● **Action item**
Would you retype the lines from the one that holds "This screenshot has width=1548, height=715." to the final line of the entries below, both ends included and exactly as written, but without pictures?

### Material supplied

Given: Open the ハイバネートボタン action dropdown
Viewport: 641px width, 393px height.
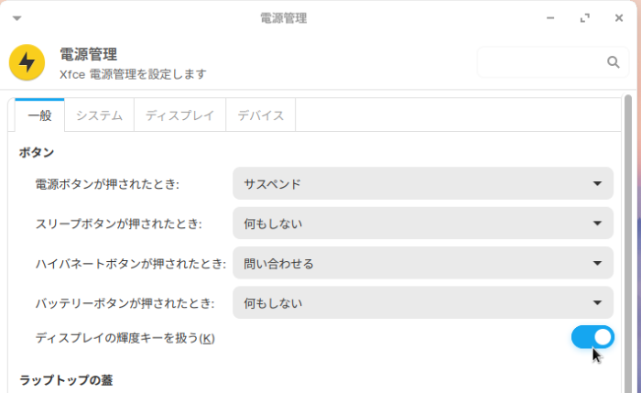Looking at the screenshot, I should coord(422,263).
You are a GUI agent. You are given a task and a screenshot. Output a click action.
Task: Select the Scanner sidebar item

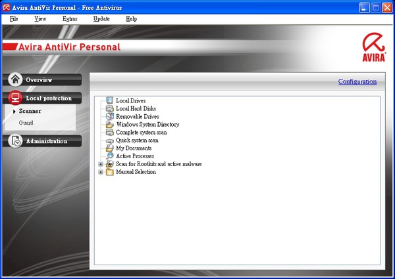pyautogui.click(x=30, y=111)
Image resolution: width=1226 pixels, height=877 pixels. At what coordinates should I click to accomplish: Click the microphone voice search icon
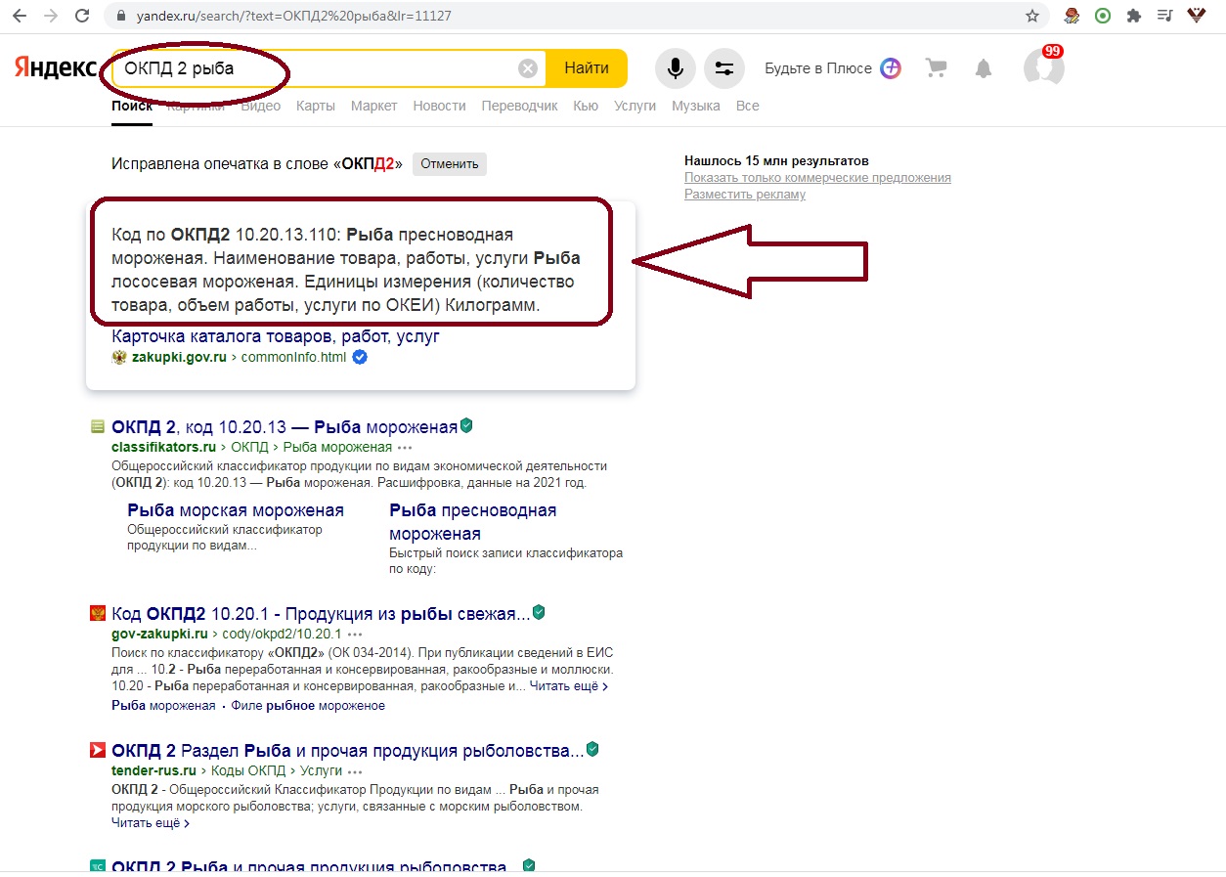tap(675, 68)
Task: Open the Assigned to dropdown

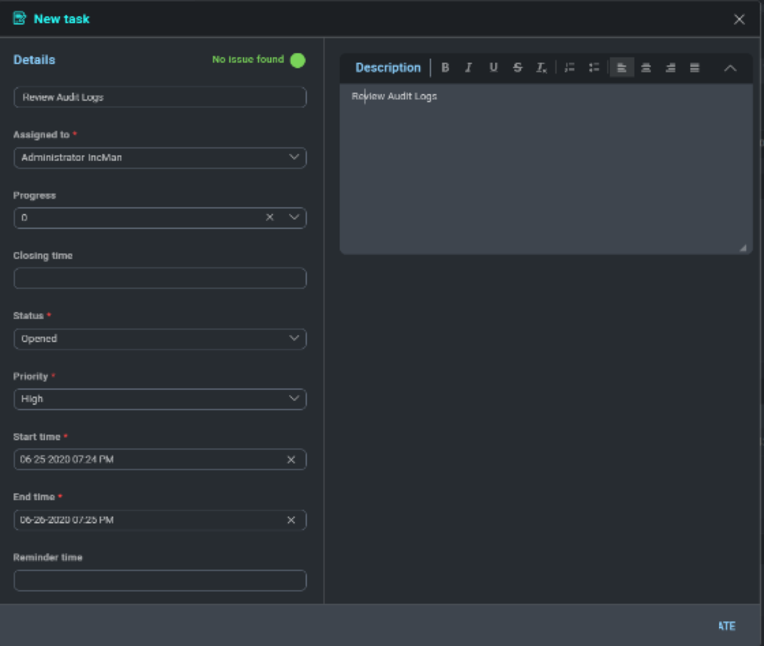Action: point(294,157)
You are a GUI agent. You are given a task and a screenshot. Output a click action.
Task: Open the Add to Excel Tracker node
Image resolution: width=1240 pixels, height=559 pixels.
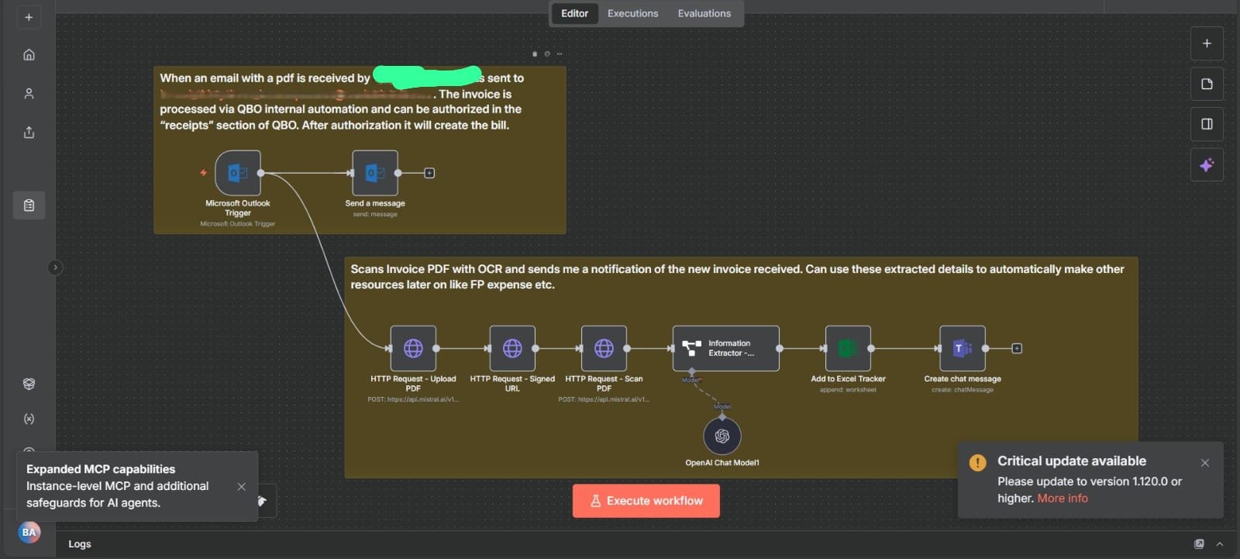848,348
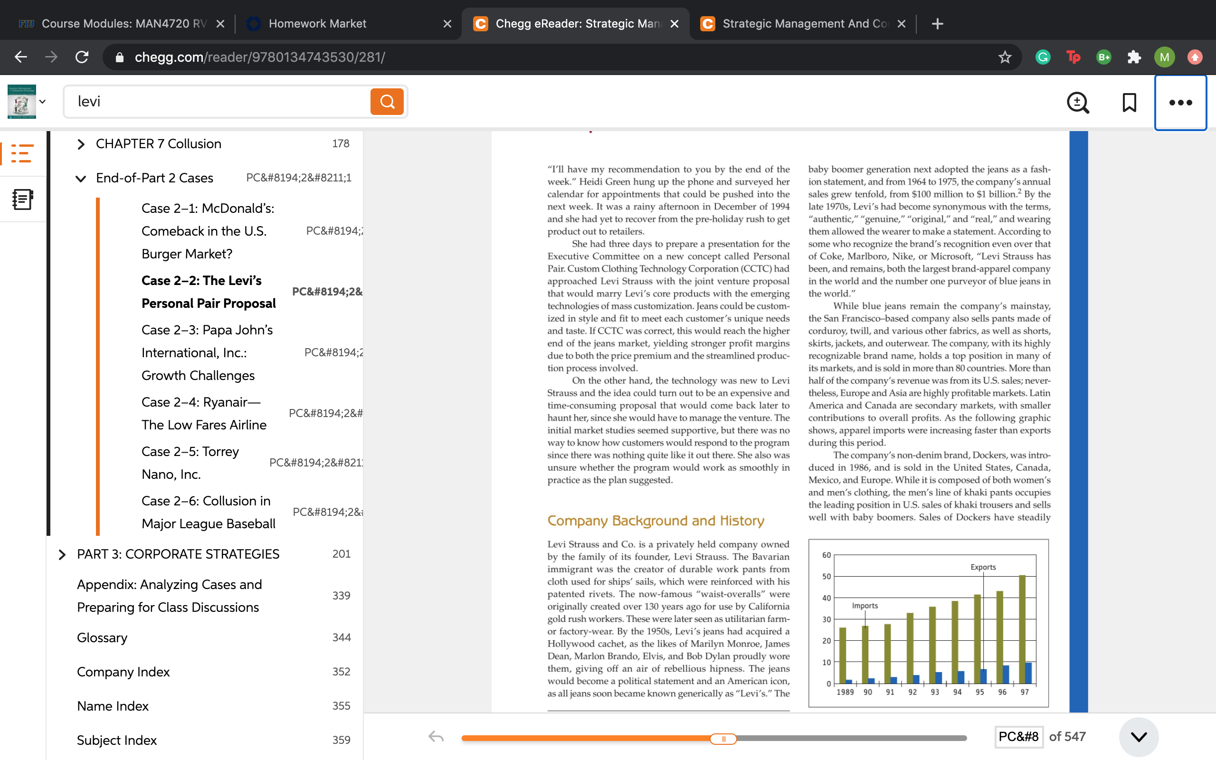Open the zoom magnifier tool
The width and height of the screenshot is (1216, 760).
coord(1078,103)
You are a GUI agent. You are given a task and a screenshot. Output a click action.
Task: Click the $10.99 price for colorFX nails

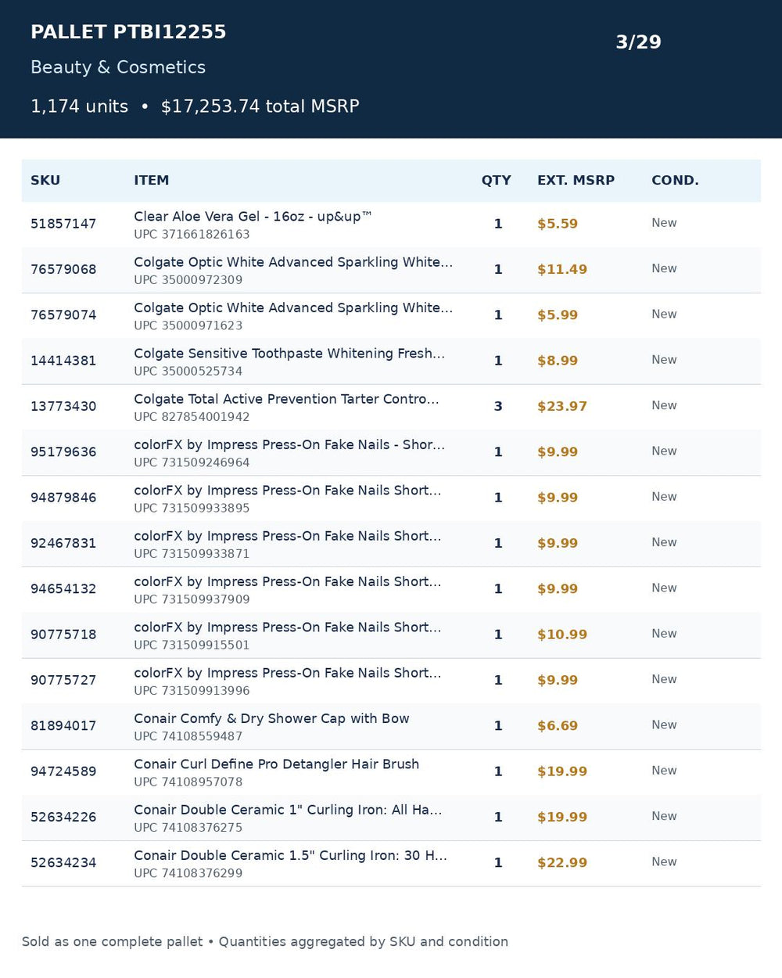[561, 635]
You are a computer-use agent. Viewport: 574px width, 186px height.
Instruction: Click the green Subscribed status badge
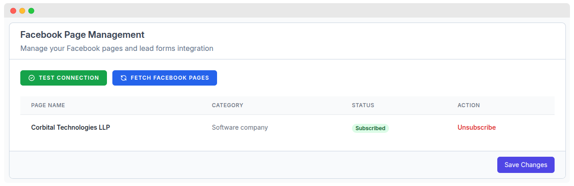370,128
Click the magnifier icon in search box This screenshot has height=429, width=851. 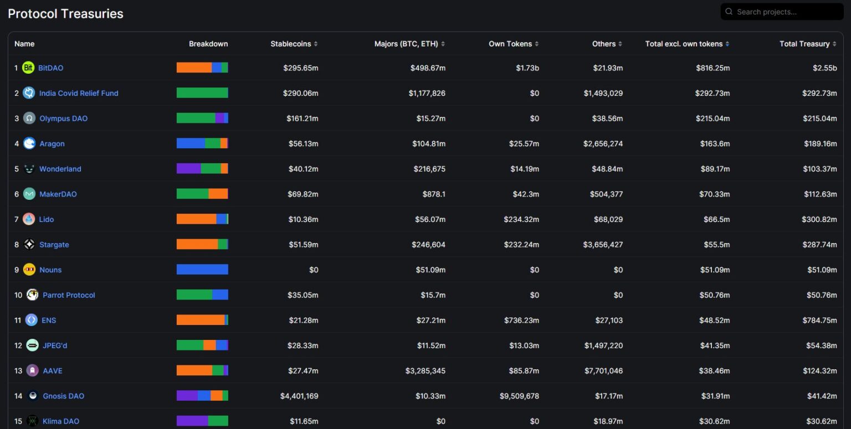coord(729,12)
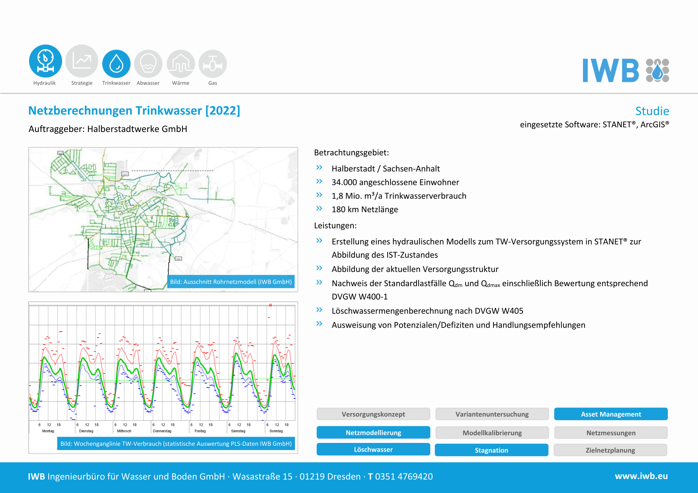The width and height of the screenshot is (698, 493).
Task: Click the Löschwasser tag
Action: [373, 449]
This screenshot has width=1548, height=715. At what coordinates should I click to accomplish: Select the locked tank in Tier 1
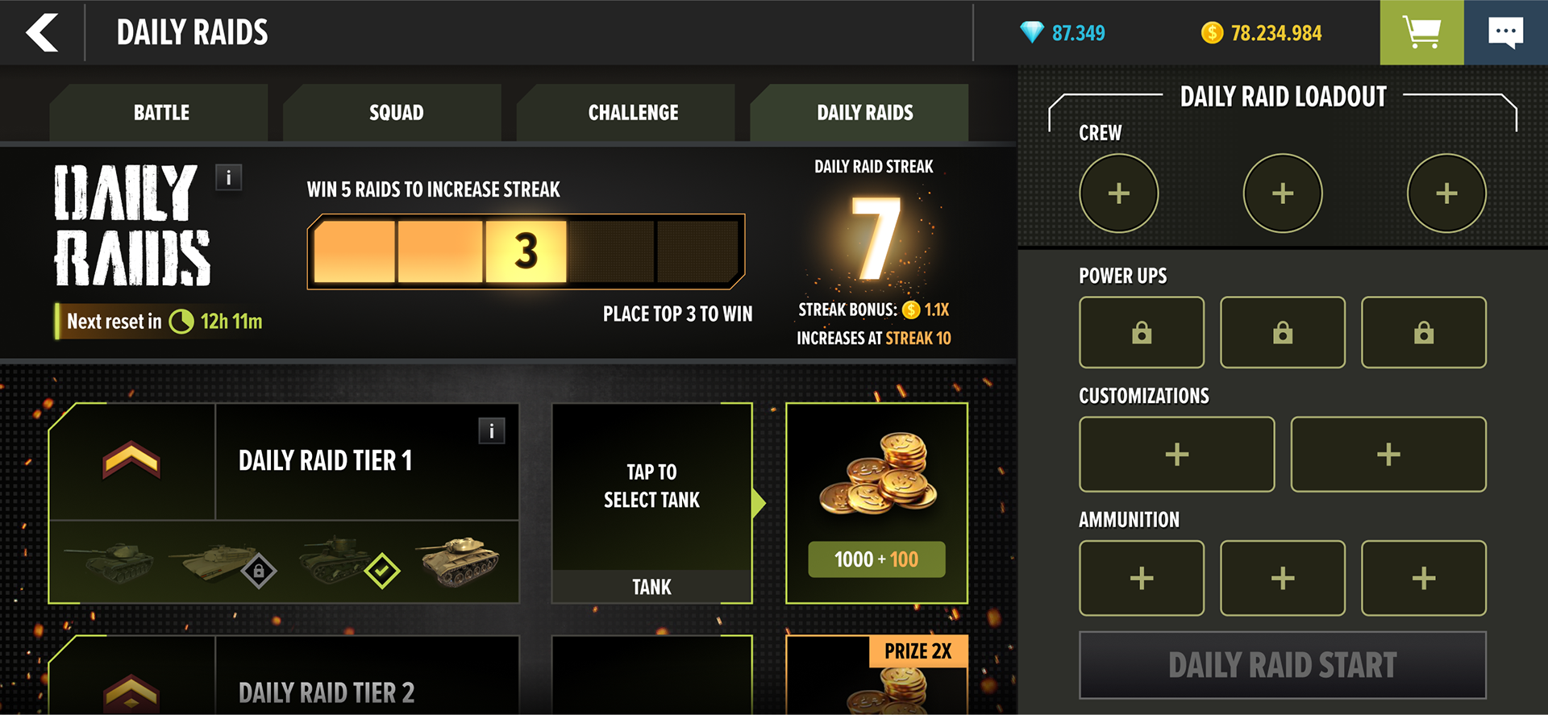[222, 563]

######

● **Solved problem**
This screenshot has width=1548, height=715. At what coordinates should I click to accomplish: Select the locked tank in Tier 1
[222, 563]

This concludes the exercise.